→ **DATA ENTRIES**
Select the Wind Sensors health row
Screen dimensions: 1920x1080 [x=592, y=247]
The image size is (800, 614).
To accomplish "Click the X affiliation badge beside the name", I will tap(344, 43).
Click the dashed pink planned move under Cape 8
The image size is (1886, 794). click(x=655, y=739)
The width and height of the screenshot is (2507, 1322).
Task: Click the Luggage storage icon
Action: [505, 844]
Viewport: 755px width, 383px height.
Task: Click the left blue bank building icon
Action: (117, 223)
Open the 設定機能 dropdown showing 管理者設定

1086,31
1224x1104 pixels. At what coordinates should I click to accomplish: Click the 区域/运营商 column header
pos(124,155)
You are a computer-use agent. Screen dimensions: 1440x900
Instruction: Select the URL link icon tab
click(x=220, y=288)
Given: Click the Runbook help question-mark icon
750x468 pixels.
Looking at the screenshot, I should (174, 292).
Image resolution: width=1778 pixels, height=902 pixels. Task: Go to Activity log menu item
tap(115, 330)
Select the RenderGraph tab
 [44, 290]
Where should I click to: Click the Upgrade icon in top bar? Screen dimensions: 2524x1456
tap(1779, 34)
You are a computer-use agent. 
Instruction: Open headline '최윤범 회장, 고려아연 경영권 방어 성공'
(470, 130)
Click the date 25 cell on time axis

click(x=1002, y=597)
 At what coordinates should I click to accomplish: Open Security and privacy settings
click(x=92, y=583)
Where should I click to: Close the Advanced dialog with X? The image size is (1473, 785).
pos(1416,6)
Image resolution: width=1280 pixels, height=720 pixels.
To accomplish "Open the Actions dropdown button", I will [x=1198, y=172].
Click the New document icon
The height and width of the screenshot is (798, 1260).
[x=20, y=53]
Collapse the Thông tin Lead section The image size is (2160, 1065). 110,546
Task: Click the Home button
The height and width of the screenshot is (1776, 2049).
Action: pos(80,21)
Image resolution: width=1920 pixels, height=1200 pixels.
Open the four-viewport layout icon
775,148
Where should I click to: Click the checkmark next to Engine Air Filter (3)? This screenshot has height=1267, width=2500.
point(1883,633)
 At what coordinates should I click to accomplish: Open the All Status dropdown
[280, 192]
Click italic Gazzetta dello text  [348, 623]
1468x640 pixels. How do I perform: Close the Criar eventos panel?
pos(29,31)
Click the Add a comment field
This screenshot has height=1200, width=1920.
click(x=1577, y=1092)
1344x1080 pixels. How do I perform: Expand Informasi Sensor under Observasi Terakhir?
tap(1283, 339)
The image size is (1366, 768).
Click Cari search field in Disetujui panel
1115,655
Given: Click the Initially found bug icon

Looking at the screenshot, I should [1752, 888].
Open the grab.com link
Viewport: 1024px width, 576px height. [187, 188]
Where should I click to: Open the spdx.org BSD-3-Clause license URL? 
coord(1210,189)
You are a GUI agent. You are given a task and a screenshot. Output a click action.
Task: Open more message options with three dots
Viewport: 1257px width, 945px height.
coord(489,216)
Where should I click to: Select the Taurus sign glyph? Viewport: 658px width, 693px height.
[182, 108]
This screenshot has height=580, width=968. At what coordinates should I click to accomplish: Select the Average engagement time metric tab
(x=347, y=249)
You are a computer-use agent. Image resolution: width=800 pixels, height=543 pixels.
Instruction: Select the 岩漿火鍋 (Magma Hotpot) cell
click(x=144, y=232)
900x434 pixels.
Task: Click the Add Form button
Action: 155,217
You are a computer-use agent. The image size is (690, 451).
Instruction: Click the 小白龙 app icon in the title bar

→ **WRITTEN TASK**
Please put every line of the entries above into a numbered list, leaving out the blank lines.

→ **SOLUTION TO THE PROBLEM**
1. Select the Wind Sensors health row
2. Screen dimensions: 1920x1080 [x=592, y=247]
3. The image size is (800, 614).
4. To accomplish "Click the X affiliation badge beside the name", I will tap(344, 43).
5. Click the dashed pink planned move under Cape 8
6. The image size is (1886, 794). click(x=655, y=739)
7. The width and height of the screenshot is (2507, 1322).
8. Task: Click the Luggage storage icon
9. Action: [505, 844]
10. Viewport: 755px width, 383px height.
11. Task: Click the left blue bank building icon
12. Action: (117, 223)
13. Open the 設定機能 dropdown showing 管理者設定
14. 1086,31
15. 1224x1104 pixels. At what coordinates should I click to accomplish: Click the 区域/运营商 column header
16. pos(124,155)
17. You are a computer-use agent. Screen dimensions: 1440x900
18. Instruction: Select the URL link icon tab
19. click(x=220, y=288)
20. Given: Click the Runbook help question-mark icon
21. 750x468 pixels.
22. Looking at the screenshot, I should (174, 292).
23. Image resolution: width=1778 pixels, height=902 pixels. Task: Go to Activity log menu item
24. tap(115, 330)
25. Select the RenderGraph tab
26.  [44, 290]
27. Where should I click to: Click the Upgrade icon in top bar? Screen dimensions: 2524x1456
28. tap(1779, 34)
29. You are a computer-use agent. 
30. Instruction: Open headline '최윤범 회장, 고려아연 경영권 방어 성공'
31. (470, 130)
32. Click the date 25 cell on time axis
33. click(x=1002, y=597)
34.  At what coordinates should I click to accomplish: Open Security and privacy settings
35. click(x=92, y=583)
36. Where should I click to: Close the Advanced dialog with X? The image size is (1473, 785).
37. pos(1416,6)
38. Image resolution: width=1280 pixels, height=720 pixels.
39. To accomplish "Open the Actions dropdown button", I will [x=1198, y=172].
40. Click the New document icon
41. The height and width of the screenshot is (798, 1260).
42. [x=20, y=53]
43. Collapse the Thông tin Lead section The image size is (2160, 1065). 110,546
44. Task: Click the Home button
45. The height and width of the screenshot is (1776, 2049).
46. Action: pos(80,21)
47. Image resolution: width=1920 pixels, height=1200 pixels.
48. Open the four-viewport layout icon
49. 775,148
50. Where should I click to: Click the checkmark next to Engine Air Filter (3)? This screenshot has height=1267, width=2500.
51. point(1883,633)
52.  At what coordinates should I click to accomplish: Open the All Status dropdown
53. [280, 192]
54. Click italic Gazzetta dello text  [348, 623]
55. 1468x640 pixels. How do I perform: Close the Criar eventos panel?
56. pos(29,31)
57. Click the Add a comment field
58. This screenshot has height=1200, width=1920.
59. click(x=1577, y=1092)
60. 1344x1080 pixels. How do I perform: Expand Informasi Sensor under Observasi Terakhir?
61. tap(1283, 339)
62. The image size is (1366, 768).
63. Click Cari search field in Disetujui panel
64. 1115,655
65. Given: Click the Initially found bug icon
66. Looking at the screenshot, I should [1752, 888].
67. Open the grab.com link
68. Viewport: 1024px width, 576px height. [187, 188]
69. Where should I click to: Open the spdx.org BSD-3-Clause license URL? 
70. coord(1210,189)
71. You are a GUI agent. You are given a task and a screenshot. Output a click action.
72. Task: Open more message options with three dots
73. Viewport: 1257px width, 945px height.
74. coord(489,216)
75. Where should I click to: Select the Taurus sign glyph? Viewport: 658px width, 693px height.
76. [182, 108]
77. This screenshot has height=580, width=968. At what coordinates should I click to accomplish: Select the Average engagement time metric tab
78. (x=347, y=249)
79. You are a computer-use agent. Image resolution: width=800 pixels, height=543 pixels.
80. Instruction: Select the 岩漿火鍋 (Magma Hotpot) cell
81. click(x=144, y=232)
82. 900x434 pixels.
83. Task: Click the Add Form button
84. Action: 155,217
85. You are a computer-use agent. The image size is (690, 451).
86. Instruction: Click the 小白龙 app icon in the title bar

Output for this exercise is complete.